Correlation Between CA Immobilien and IMMOFINANZ
Can any of the company-specific risk be diversified away by investing in both CA Immobilien and IMMOFINANZ at the same time? Although using a correlation coefficient on its own may not help to predict future stock returns, this module helps to understand the diversifiable risk of combining CA Immobilien and IMMOFINANZ into the same portfolio, which is an essential part of the fundamental portfolio management process.

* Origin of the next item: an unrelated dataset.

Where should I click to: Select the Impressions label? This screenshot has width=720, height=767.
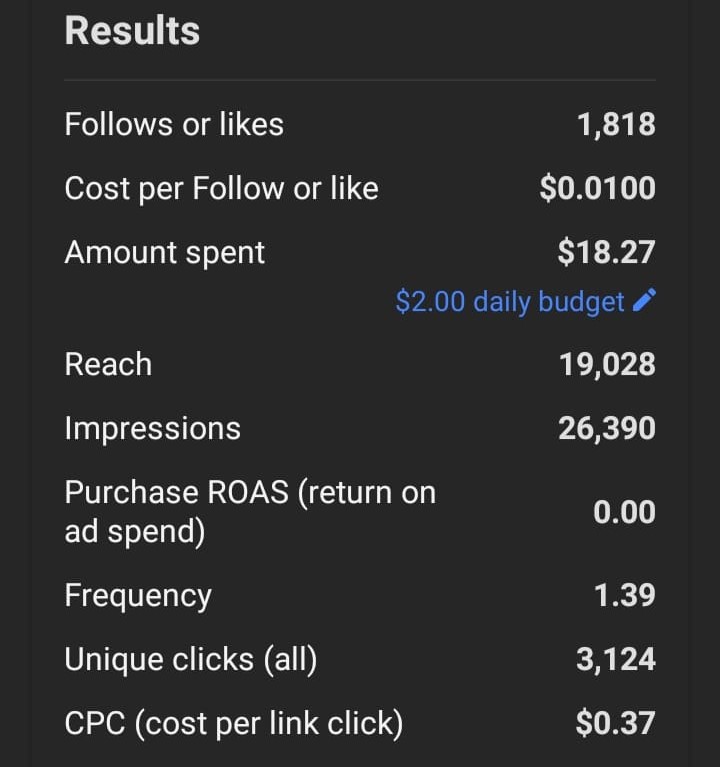click(x=152, y=428)
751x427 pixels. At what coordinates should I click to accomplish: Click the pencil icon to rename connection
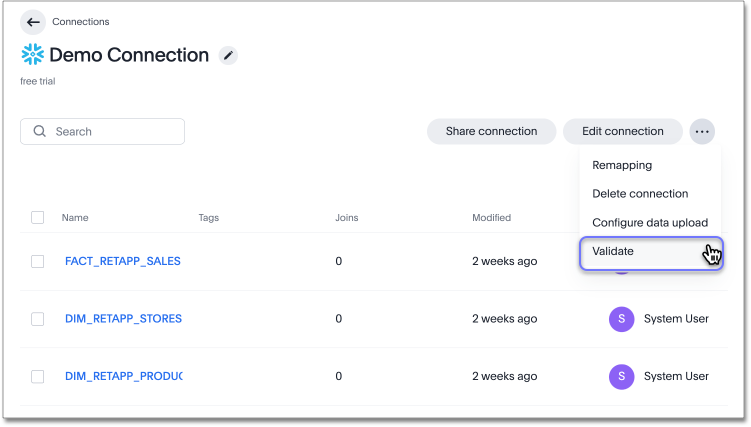[x=229, y=56]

By analyzing existing cross correlation between CA Immobilien Anlagen and IMMOFINANZ AG, you can compare the effects of market volatilities on CA Immobilien and IMMOFINANZ and check how they will diversify away market risk if combined in the same portfolio for a given time horizon. You can also utilize pair trading strategies of matching a long position in CA Immobilien with a short position of IMMOFINANZ. Check out your portfolio center. Please also check ongoing floating volatility patterns of CA Immobilien and IMMOFINANZ.

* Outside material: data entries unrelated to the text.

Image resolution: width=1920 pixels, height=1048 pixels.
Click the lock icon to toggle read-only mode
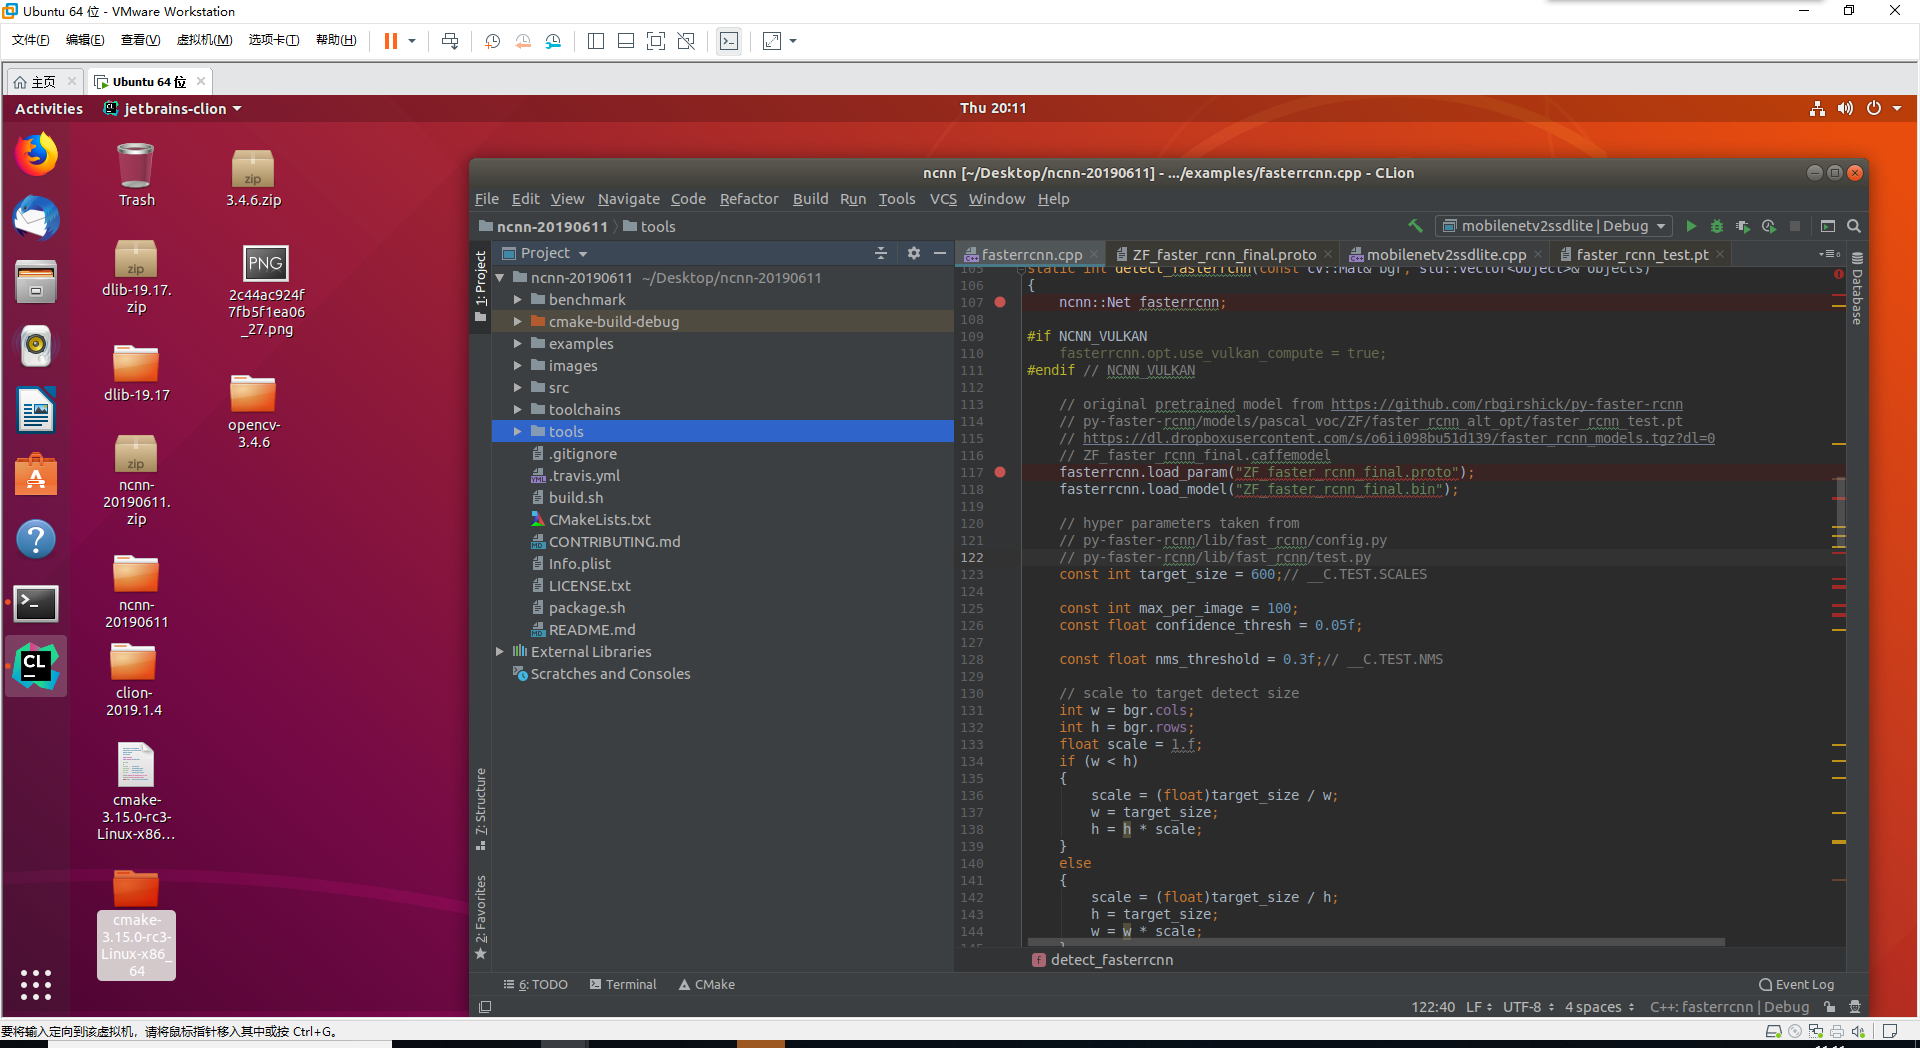tap(1829, 1007)
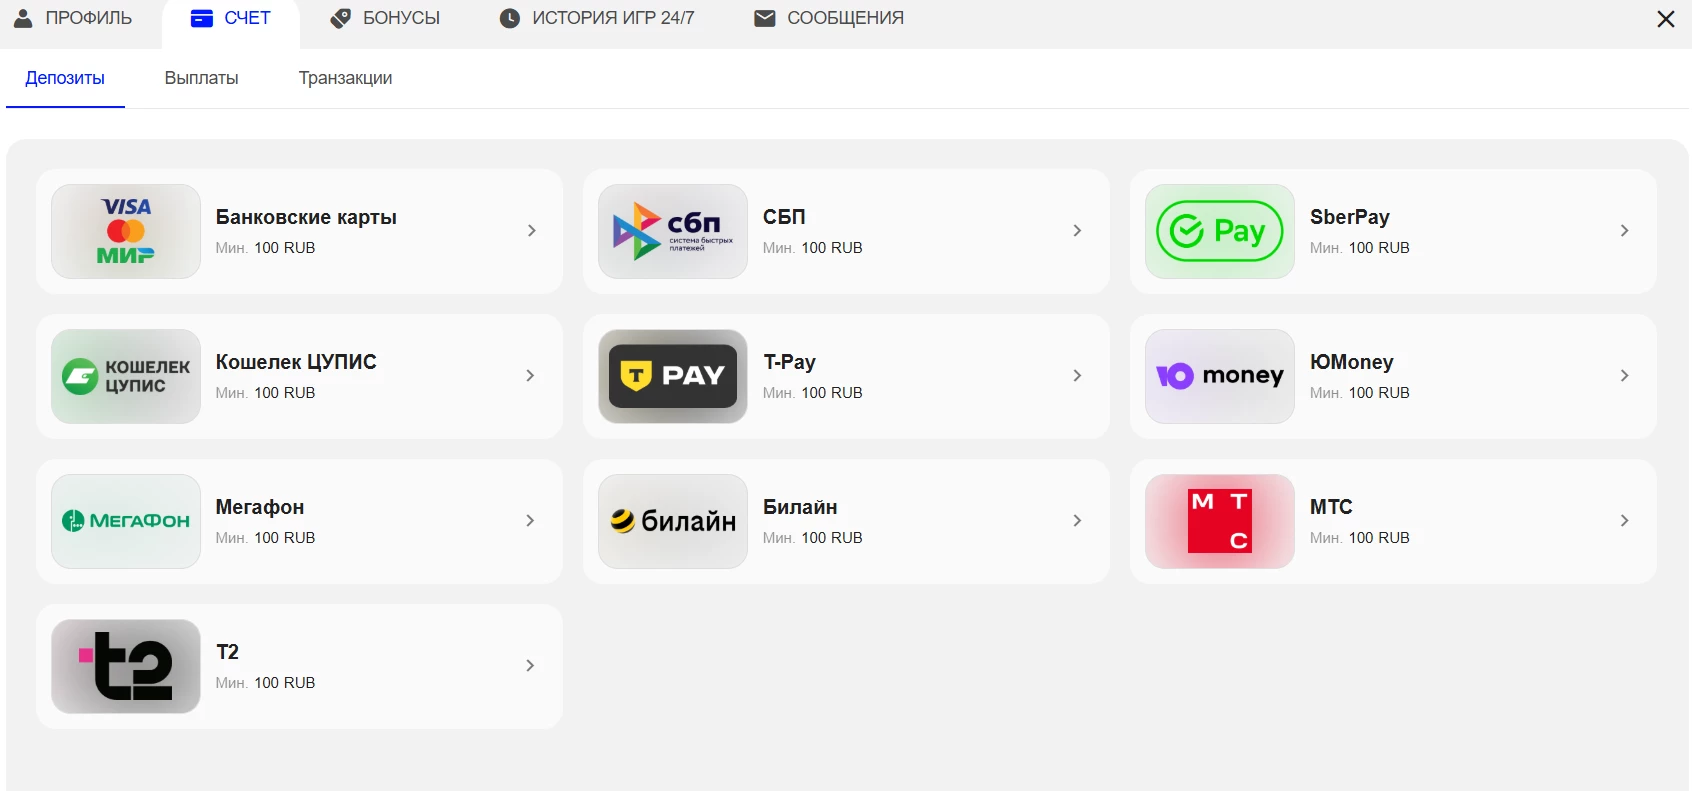Expand the SberPay row chevron arrow
1692x791 pixels.
pyautogui.click(x=1624, y=231)
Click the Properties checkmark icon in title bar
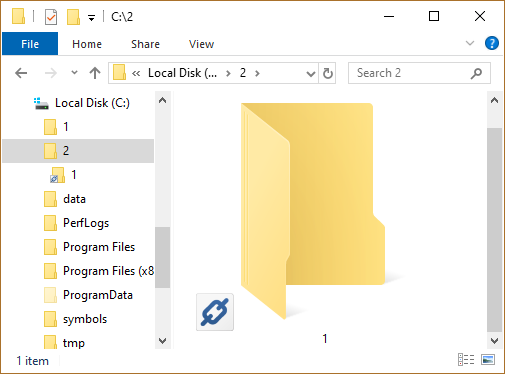This screenshot has width=505, height=374. pos(51,17)

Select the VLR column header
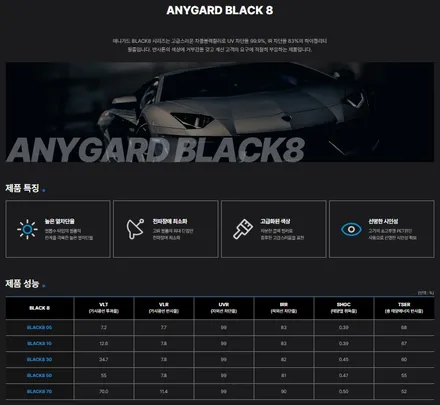click(x=164, y=308)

Diversification Opportunities for CA Immobilien and IMMOFINANZ
0.0 | Correlation Coefficient |
Pay attention - limited upside
The 3 months correlation between CAI and IMMOFINANZ is 0.0. Overlapping area represents the amount of risk that can be diversified away by holding CA Immobilien Anlagen and IMMOFINANZ AG in the same portfolio, assuming nothing else is changed. The correlation between historical prices or returns on IMMOFINANZ AG and CA Immobilien is a relative statistical measure of the degree to which these equity instruments tend to move together. The correlation coefficient measures the extent to which returns on CA Immobilien Anlagen are associated (or correlated) with IMMOFINANZ. Values of the correlation coefficient range from -1 to +1, where. The correlation of zero (0) is possible when the price movement of IMMOFINANZ AG has no effect on the direction of CA Immobilien i.e., CA Immobilien and IMMOFINANZ go up and down completely randomly.
Pair Corralation between CA Immobilien and IMMOFINANZ
Assuming the 90 days trading horizon CA Immobilien is expected to generate 4.83 times less return on investment than IMMOFINANZ. In addition to that, CA Immobilien is 1.14 times more volatile than IMMOFINANZ AG. It trades about 0.06 of its total potential returns per unit of risk. IMMOFINANZ AG is currently generating about 0.35 per unit of volatility. If you would invest 1,484 in IMMOFINANZ AG on November 4, 2024 and sell it today you would earn a total of 200.00 from holding IMMOFINANZ AG or generate 13.48% return on investment over 90 days.
Time Period | 3 Months [change] |
Direction | Flat |
Strength | Insignificant |
Accuracy | 100.0% |
Values | Daily Returns |
CA Immobilien Anlagen vs. IMMOFINANZ AG
Performance |
Timeline |
CA Immobilien Anlagen |
IMMOFINANZ AG |
CA Immobilien and IMMOFINANZ Volatility Contrast
Predicted Return Density |
Returns |
Pair Trading with CA Immobilien and IMMOFINANZ
The main advantage of trading using opposite CA Immobilien and IMMOFINANZ positions is that it hedges away some unsystematic risk. Because of two separate transactions, even if CA Immobilien position performs unexpectedly, IMMOFINANZ can make up some of the losses. Pair trading also minimizes risk from directional movements in the market. For example, if an entire industry or sector drops because of unexpected headlines, the short position in IMMOFINANZ will offset losses from the drop in IMMOFINANZ's long position.CA Immobilien vs. IMMOFINANZ AG | CA Immobilien vs. Wienerberger AG | CA Immobilien vs. Vienna Insurance Group | CA Immobilien vs. Oesterr Post AG |
IMMOFINANZ vs. CA Immobilien Anlagen | IMMOFINANZ vs. Voestalpine AG | IMMOFINANZ vs. Raiffeisen Bank International | IMMOFINANZ vs. UNIQA Insurance Group |
Check out your portfolio center.Note that this page's information should be used as a complementary analysis to find the right mix of equity instruments to add to your existing portfolios or create a brand new portfolio. You can also try the Price Exposure Probability module to analyze equity upside and downside potential for a given time horizon across multiple markets.